JUST days before the iPad 2 hits the shelves in Australia, overseas consumers are already reporting apparent defects in the much hyped tablet.
Internet forums and technology websites are running hot with users complaining of "backlight bleeding" on the touchscreen, as well as dead pixels and problems with the antenna.
The iPad 2 goes on sale Friday in Australia, with Apple stores and other retailers making stock available after 5pm.
US website Cult of Mac reviewer David Martin said his original iPad 2 and a replacement device both suffered from backlight bleeding, where light seeped through on the edges when the screen was black.
“I spent more than $1,000 for the whole thing with accessories - I want something worth the investment not a dud,” Mr Martin posted on
“Apple has a serious problem on its hands with the iPad 2 display.”
User Sahilio said on an Apple Discussions forum that he exchanged his iPad 2 twice but the third tablet still had glitches.
There are also multiple YouTube videos highlighting the apparent display issue.
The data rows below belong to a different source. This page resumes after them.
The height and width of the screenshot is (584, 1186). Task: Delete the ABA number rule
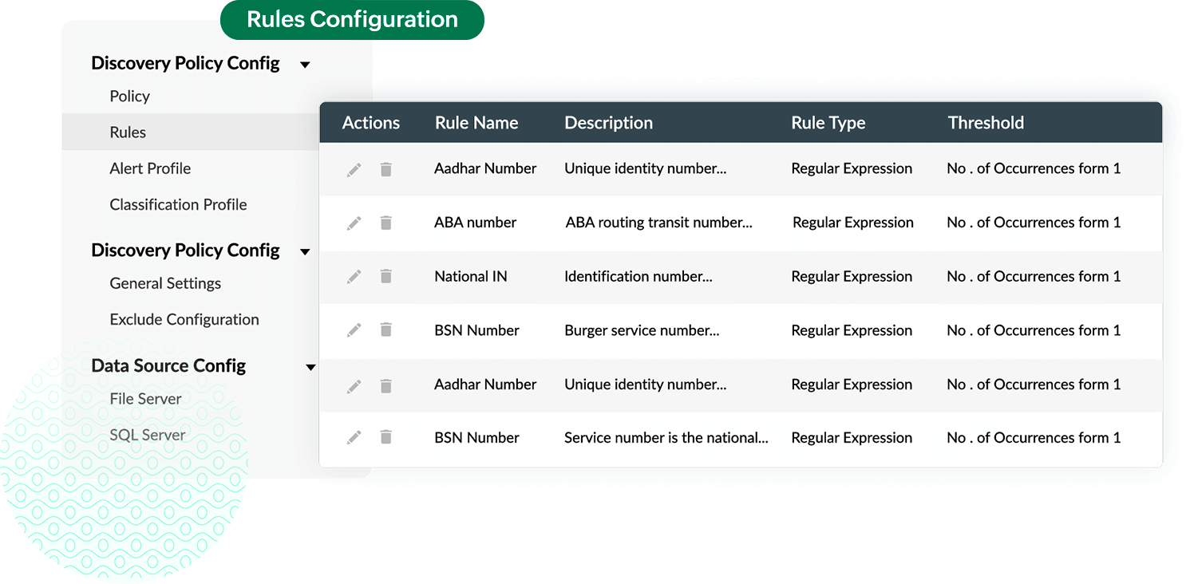(x=386, y=223)
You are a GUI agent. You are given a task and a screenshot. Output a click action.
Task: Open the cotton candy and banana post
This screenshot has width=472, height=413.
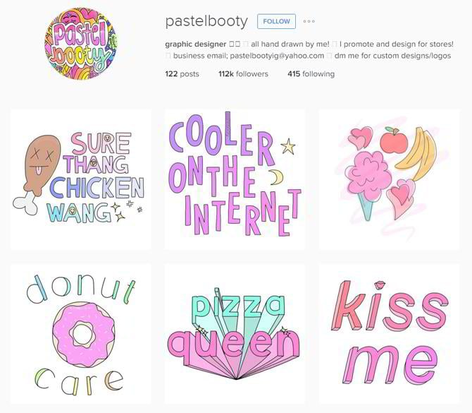(x=389, y=179)
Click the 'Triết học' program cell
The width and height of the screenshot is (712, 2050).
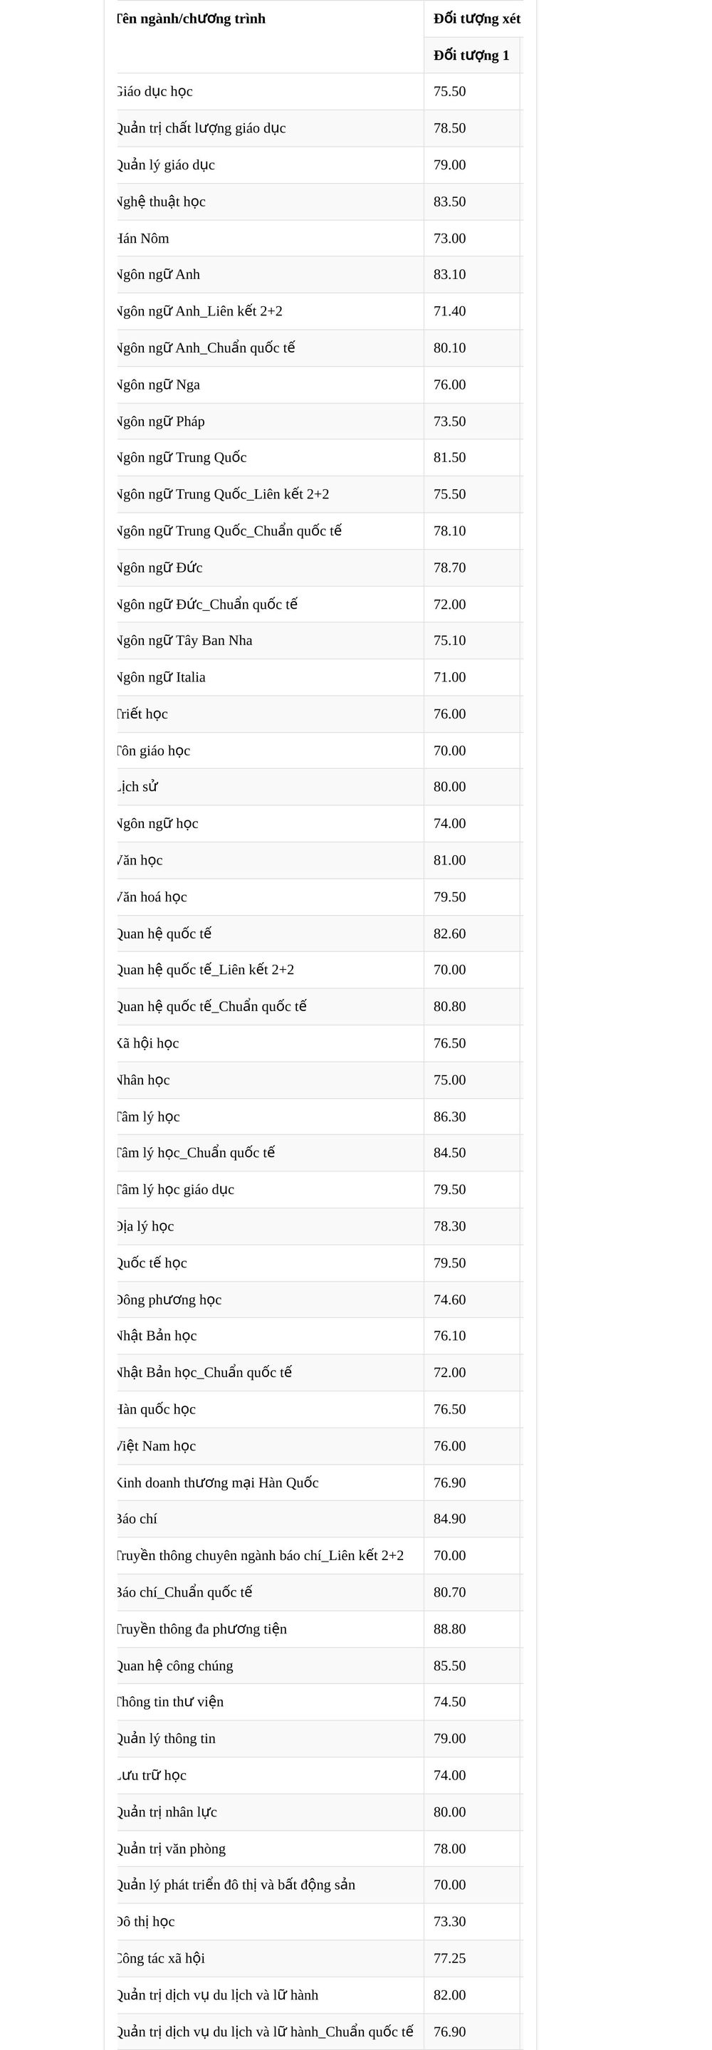pyautogui.click(x=270, y=714)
The next-generation tablet went on sale in the US on March 11.
Australian Macworld online editor Tim Grey said the complaints were surprising.
“Apple has apparently put quite a large investment into touchscreens and there’s never been a problem like this in the past,” Mr Grey said.
He said it could affect users’ enjoyment of the console.
“It would definitely affect you watching a movie. You wouldn’t want a unit with this kind of backlight bleeding,” he said.

Mr Grey said many consumers also found dead pixels and a yellow tinge on the screens of their devices apparently resulting from the type of glue used in the manufacturing process.
Tech websites such as iLounge and reported that the iPad 2 3G’s antenna was causing clarity issues with the tablet’s microphone.

But market analyst Foad Fadaghi of Telsyte research firm said the complaints wouldn’t deter Aussie fans from buying Apple’s latest gizmo.
“The thing to look at is the example of the iPhone 4. When it came out with its antenna issues that didn’t really deter many people from buying it,” Mr Fadaghi said.
“I think people that are going to buy one have already made up their minds.”
Apple Australia was unavailable for comment.